## Stated problem
Copy out every line of the records below that contains the word "dimensions".

## The records

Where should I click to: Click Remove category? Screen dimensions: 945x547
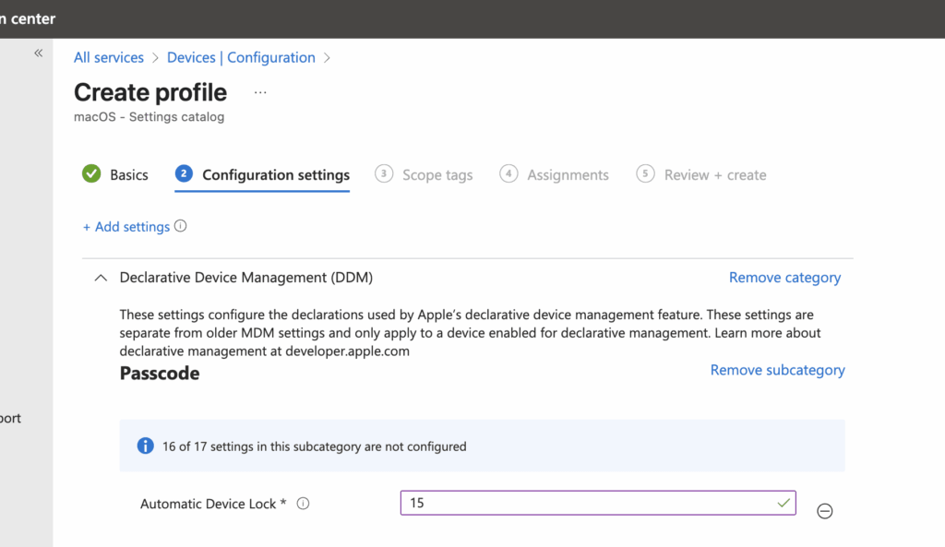(784, 278)
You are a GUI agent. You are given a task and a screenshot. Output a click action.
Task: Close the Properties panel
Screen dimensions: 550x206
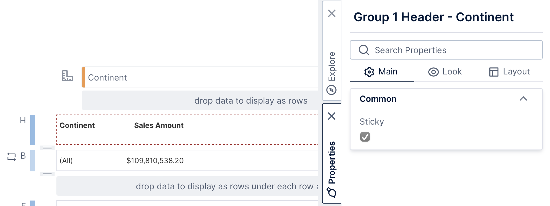coord(332,116)
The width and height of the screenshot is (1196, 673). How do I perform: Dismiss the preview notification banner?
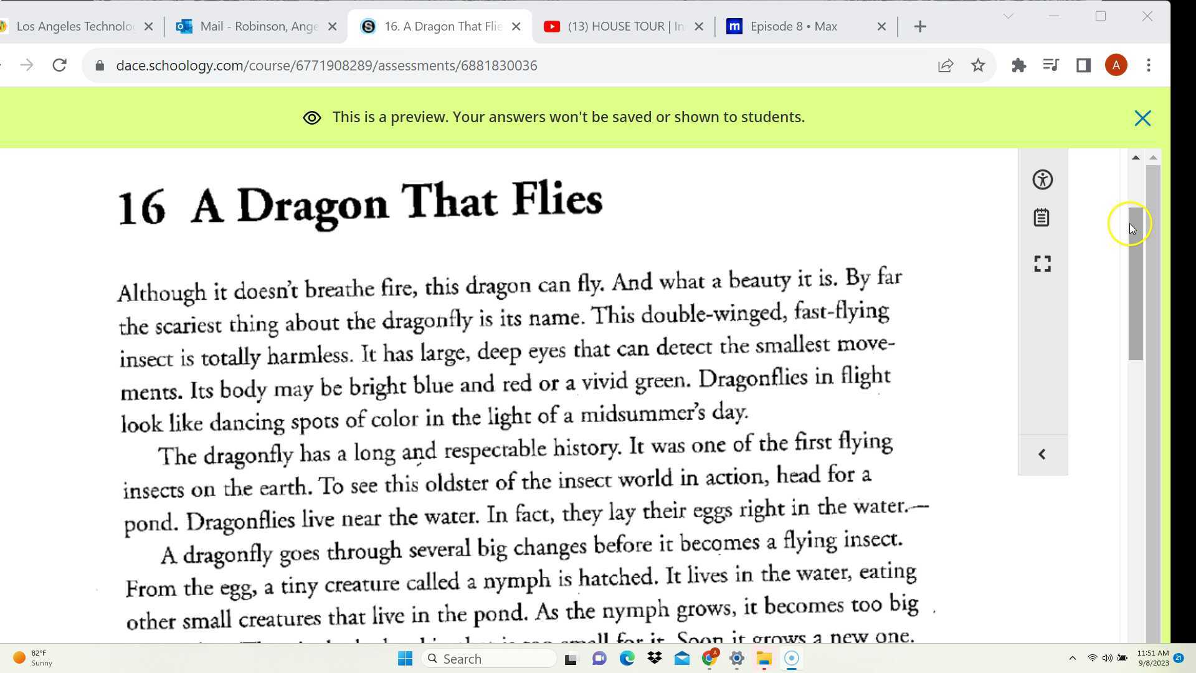(1142, 118)
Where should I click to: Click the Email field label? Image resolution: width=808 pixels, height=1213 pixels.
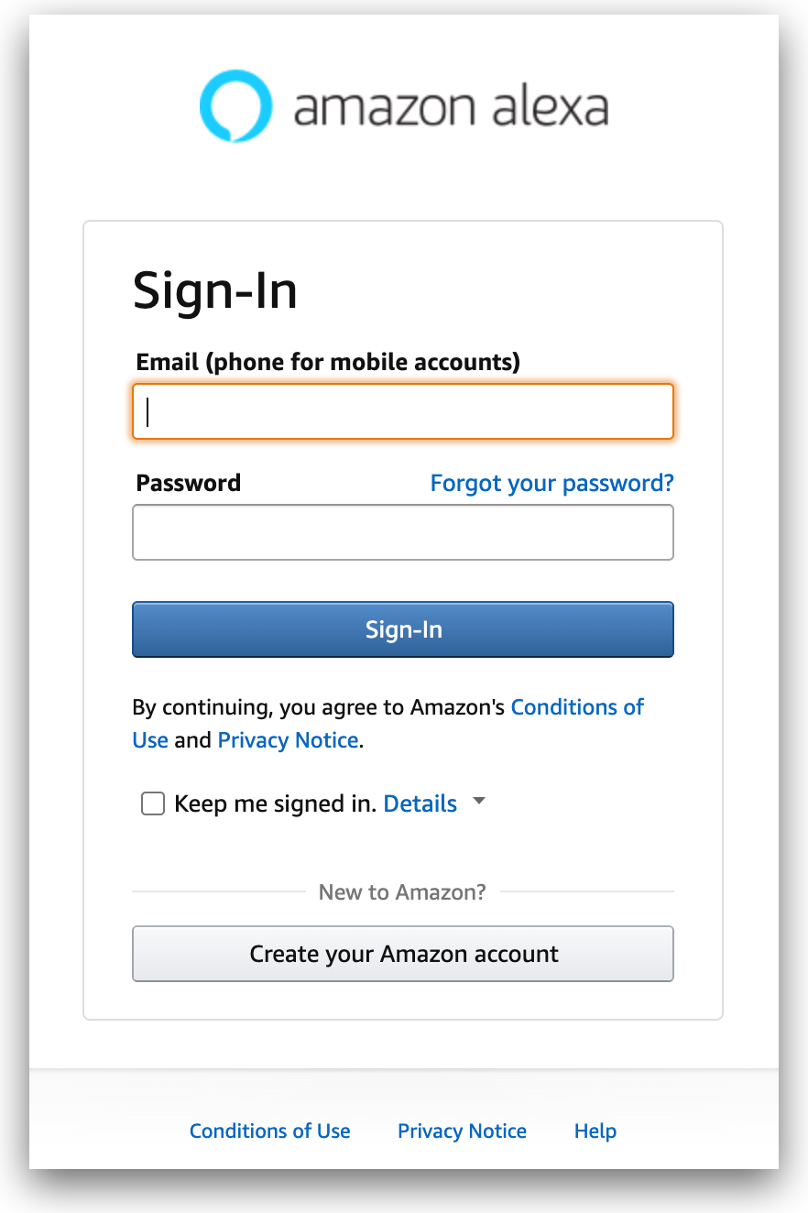328,362
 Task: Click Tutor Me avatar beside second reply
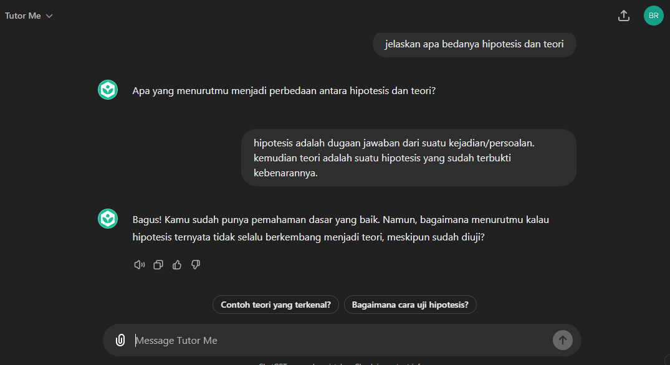point(107,219)
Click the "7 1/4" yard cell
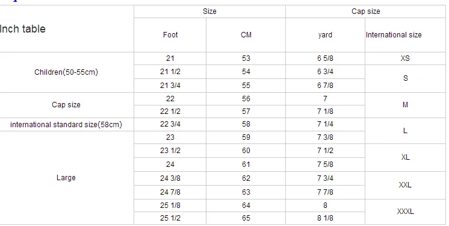 tap(325, 124)

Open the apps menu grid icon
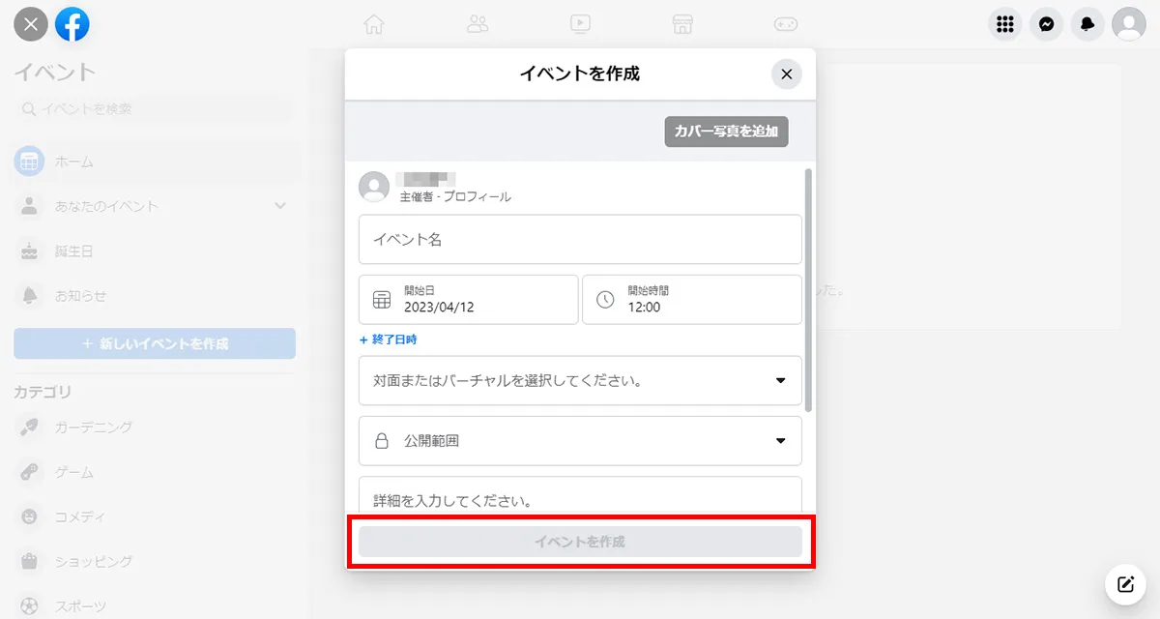pyautogui.click(x=1004, y=24)
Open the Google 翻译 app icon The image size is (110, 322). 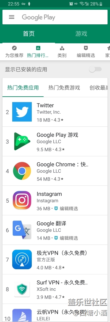(22, 230)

## The answer
Where should I click to: Click Remove category? Screen dimensions: 945x547
Screen dimensions: 550x206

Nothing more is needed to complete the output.